• _The request_
Please reproduce word for word the passage of the biography of Jeong Jae-yeong that begins with "In 2010, Jung" and ends with "transplant in Countdown.".

Jeong Jae-yeong (born Jeong Ji-hyeon; November 21, 1970) is a South Korean actor. He's best known for his roles in the critically acclaimed films Silmido (2003), Right Now, Wrong Then (2015), and On the Beach at Night Alone (2017). For his work in films, he won the Best Actor and Best Supporting Actor awards at the Blue Dragon Film Awards, Busan Film Critics Awards, Director's Cut Awards, Korean Association of Film Critics Awards, 9th Asia Pacific Screen Awards and Locarno International Film Festival.

Career 
Jung Jae-young started his career taking minor roles in films ranging from his debut The Adventures of Mrs. Park to Green Fish (1997), The Quiet Family (1998), and Die Bad (2000). However throughout this period he was primarily occupied with works by director/playwright Jang Jin, both on the stage and in minor roles for the films The Happenings and The Spy.

Jung's first prominent film role came in Jang Jin's third film Guns & Talks in 2001, where he played one member of the film's central quartet of assassins. The following year, he played a ruthless, cruel-minded hustler in Ryoo Seung-wan's No Blood No Tears. In 2003, his role as a death row convict turned soldier in the record-breaking Silmido marked the height of this stage of his career.

In 2004, Jung reunited with Jang in a romantic comedy Someone Special which provided him with his first lead role. For his performance in the film, he won Best Actor award at Busan Film Critics Awards. He then starred in a commercially and critically successful film Welcome to Dongmakgol. The film was based on one of Jang Jin's plays which Jung had also performed in. For his performance as a war-weary North Korean officer who befriends his counterparts from the South, Jung won Best Actor at Director's Cut Awards.

From 2005 to 2009, Jung played a string of various roles; from a shy rural farmer who travels to Uzbekistan in the hopes of finding a wife in Wedding Campaign, a betrayed gangster in Righteous Ties, a cop during a bank robbery drill gone awry in Going by the Book, a CEO under investigation in Public Enemy Returns, to a Joseon merchant who gets drawn into plans for developing a rocket against the Ming Dynasty in The Divine Weapon, and a suicidal man who finds himself washed up and stranded on an uninhabited island in Castaway on the Moon.

In 2010, Jung starred as a sinister 70-year-old village elder in the film adaptation of the popular webcomic Moss. His performance in Moss won him Buil Film Awards and Blue Dragon Film Awards for Best Actor. The following year, Jung was cast as a fading baseball star who is forced to coach a team of hearing-impaired kids in GLove, and a cold-hearted debt collector who needs a transplant in Countdown.

• _Information supplied_
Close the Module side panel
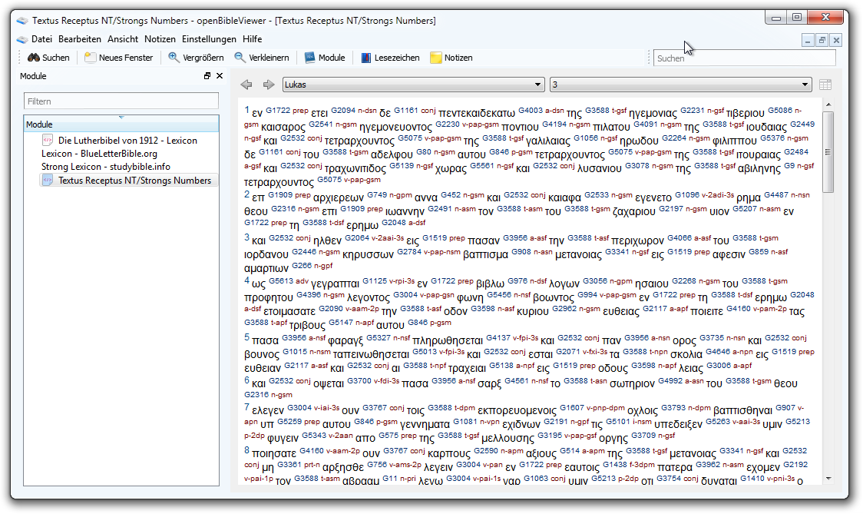The width and height of the screenshot is (863, 514). point(220,76)
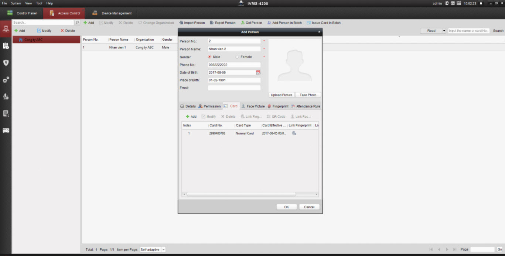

• _Answer to this task_
In 2010, Jung starred as a sinister 70-year-old village elder in the film adaptation of the popular webcomic Moss. His performance in Moss won him Buil Film Awards and Blue Dragon Film Awards for Best Actor. The following year, Jung was cast as a fading baseball star who is forced to coach a team of hearing-impaired kids in GLove, and a cold-hearted debt collector who needs a transplant in Countdown.